Kettle use, kettle new conversion, kettle new job

background:

Study, study, or TM study (smiling face)!

Conversion: A series of steps that can complete a task.

Job: A job includes multiple job items, the job can perform conversion, and the job can be scheduled regularly

1. Conversion

Before using kettle, you can first understand the related concepts of kettle: https://www.kettle.net.cn/category/base

Conversion. It is the most important part of the ETL solution. It handles various operations on data rows at each stage of extraction, conversion, and loading. Conversion includes one or more steps, such as reading files, filtering output lines, data cleaning or loading data into the database.

This article will create a conversion to extract the data from the two tables of the two data sources, then connect and combine them into a new table according to the id, and store it in the new database.

1.1 Configure data source

Double-click Spoon.bat, enter kettle, click the main object tree , right-click to convert, and click New

After the conversion is completed, first create a database connection for the two data sources. The database used here is mysql8. Kettle configures the mysql8 data source. Please see: kettle configuration mysql8

The sql statements for the tables of the two source databases:

The tb_student table of the demo-kettle-student database:

CREATE TABLE `tb_student` (
  `id` int NOT NULL AUTO_INCREMENT,
  `std_name` varchar(255) CHARACTER SET utf8 COLLATE utf8_general_ci NULL DEFAULT NULL,
  `cls_id` int NULL DEFAULT NULL,
  PRIMARY KEY (`id`) USING BTREE
) ENGINE InnoDB CHARACTER SET = utf8 COLLATE = utf8_general_ci ROW_FORMAT = Dynamic;

The tb_class table of the demo-kettle-class database:


CREATE TABLE `tb_student` (
  `id` int NOT NULL AUTO_INCREMENT,
  `std_name` varchar(255) CHARACTER SET utf8 COLLATE utf8_general_ci NULL DEFAULT NULL,
  PRIMARY KEY (`id`) USING BTREE
) ENGINE = InnoDB RACTER SET = ciferal ROW_FORMAT = Dynamic;

The target database sql statement:

The tb_student_total table of the demo-kettle-total database:

CREATE TABLE `tb_student_total` (
  `id` int NOT NULL AUTO_INCREMENT,
  `std_name` varchar(255) CHARACTER SET utf8 COLLATE utf8_general_ci NULL DEFAULT NULL,
  `cls_name` varchar(255) CHARACTER SET utf8 COLLATE utf8_general NULL DEFAULT NULL,
  PRIMARY NULL id`) USING BTREE
) ENGINE = InnoDB CHARACTER SET = utf8 COLLATE = utf8_general_ci ROW_FORMAT = Dynamic;

1.2 Edit conversion

After the database connection is configured, click the core object on the left to open the input, and drag a table to input to the editing area on the right

Double-click this table to input, you can set it, here our purpose is to extract the demo-kettle-student tb_student table data, so we need to configure the items:

Step name

Database Connectivity

SQL

The configuration is shown in the figure:

Configure a table input, and enter the demo-kettle-class table input in the configuration of another table.

Herein defined the input table, we need to record two input tables polymerized need to sort the data stream connected to, selecting the core object - "connected -" sort records , recording the two input tables according id Ascending.

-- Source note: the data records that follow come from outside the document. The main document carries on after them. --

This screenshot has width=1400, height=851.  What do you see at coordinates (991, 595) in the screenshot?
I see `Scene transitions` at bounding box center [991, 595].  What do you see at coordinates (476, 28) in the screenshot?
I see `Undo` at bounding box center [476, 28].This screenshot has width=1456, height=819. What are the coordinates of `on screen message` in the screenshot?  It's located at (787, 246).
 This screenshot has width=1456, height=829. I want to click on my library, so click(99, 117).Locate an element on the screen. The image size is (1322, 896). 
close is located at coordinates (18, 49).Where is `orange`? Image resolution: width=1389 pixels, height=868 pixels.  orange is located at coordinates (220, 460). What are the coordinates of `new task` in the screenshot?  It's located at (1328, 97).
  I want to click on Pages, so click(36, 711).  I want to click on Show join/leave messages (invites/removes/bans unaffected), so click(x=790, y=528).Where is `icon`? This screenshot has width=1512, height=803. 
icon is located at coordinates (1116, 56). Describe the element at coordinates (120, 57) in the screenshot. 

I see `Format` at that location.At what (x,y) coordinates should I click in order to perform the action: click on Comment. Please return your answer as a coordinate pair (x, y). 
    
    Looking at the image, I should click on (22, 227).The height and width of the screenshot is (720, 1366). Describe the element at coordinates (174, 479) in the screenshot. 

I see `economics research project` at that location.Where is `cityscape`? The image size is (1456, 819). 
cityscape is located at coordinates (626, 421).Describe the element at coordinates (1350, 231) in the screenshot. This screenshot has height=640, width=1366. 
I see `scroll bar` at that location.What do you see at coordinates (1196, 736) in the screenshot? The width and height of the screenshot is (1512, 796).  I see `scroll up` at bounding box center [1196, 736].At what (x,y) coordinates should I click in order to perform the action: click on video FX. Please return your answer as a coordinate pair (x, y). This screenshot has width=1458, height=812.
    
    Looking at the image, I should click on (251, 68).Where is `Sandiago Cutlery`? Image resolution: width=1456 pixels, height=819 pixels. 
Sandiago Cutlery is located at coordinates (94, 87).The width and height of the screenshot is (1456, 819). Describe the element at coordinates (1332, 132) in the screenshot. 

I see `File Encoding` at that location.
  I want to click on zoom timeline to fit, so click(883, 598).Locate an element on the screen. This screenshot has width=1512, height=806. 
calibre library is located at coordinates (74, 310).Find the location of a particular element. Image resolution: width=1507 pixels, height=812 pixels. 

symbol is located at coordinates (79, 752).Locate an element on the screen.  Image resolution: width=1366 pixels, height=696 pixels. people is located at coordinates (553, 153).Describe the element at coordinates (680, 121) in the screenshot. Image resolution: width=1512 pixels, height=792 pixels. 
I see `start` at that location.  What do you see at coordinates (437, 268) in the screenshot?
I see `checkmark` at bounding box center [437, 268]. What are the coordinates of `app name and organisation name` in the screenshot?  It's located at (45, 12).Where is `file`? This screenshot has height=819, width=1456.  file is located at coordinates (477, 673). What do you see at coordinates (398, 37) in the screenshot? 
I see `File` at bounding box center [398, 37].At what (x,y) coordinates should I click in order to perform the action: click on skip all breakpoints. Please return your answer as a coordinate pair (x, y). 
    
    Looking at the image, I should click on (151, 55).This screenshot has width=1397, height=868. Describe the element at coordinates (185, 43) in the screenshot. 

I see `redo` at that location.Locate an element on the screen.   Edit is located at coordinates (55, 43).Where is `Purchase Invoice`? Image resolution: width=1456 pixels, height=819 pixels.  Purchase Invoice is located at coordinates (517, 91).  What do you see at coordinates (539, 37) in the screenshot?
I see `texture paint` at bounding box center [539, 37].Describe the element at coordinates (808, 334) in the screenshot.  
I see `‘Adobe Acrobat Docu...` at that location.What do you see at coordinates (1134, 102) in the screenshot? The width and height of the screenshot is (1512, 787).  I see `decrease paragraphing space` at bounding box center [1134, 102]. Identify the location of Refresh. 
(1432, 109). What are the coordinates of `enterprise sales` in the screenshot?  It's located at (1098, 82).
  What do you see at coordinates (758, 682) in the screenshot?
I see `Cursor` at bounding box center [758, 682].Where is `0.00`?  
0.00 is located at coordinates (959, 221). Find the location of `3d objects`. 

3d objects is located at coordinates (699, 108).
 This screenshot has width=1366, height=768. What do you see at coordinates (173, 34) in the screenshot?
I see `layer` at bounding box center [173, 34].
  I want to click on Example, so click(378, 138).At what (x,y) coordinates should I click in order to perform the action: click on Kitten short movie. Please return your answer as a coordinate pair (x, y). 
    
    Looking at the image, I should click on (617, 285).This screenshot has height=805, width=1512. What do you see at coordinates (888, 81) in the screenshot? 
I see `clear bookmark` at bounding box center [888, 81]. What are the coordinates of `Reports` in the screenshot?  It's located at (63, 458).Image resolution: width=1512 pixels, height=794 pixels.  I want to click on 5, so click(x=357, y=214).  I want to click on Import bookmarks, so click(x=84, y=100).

After sorting, selecting core object - "connected -" record set is connected , id field by cls_id student class table corresponding to the connection table.

Then select the  core object-"output -" table output , and output the connected records to the demo-kettle-total database tb_student_total table. Here, set the output table database connection, target table, specify database fields, and configure field mapping relationships.

After everything is configured, click the execute button, as follows.

Insert a few test databases into the database and check that the data in demo-kettle-total meets expectations after performing the conversion.

The conversion achieved the expected goal.

2 homework

Click on File -> New - "Job , you can create a new job

This article will create a new job and perform a conversion every three seconds.

Open the  core object-"General , select start, conversion and success. Connect them, then double-click the conversion, select the new conversion in the previous step, as follows:

Then double-click to start, set the timing attribute, and execute it every three seconds, as follows:

Click Run, and then view the database, the data meets expectations.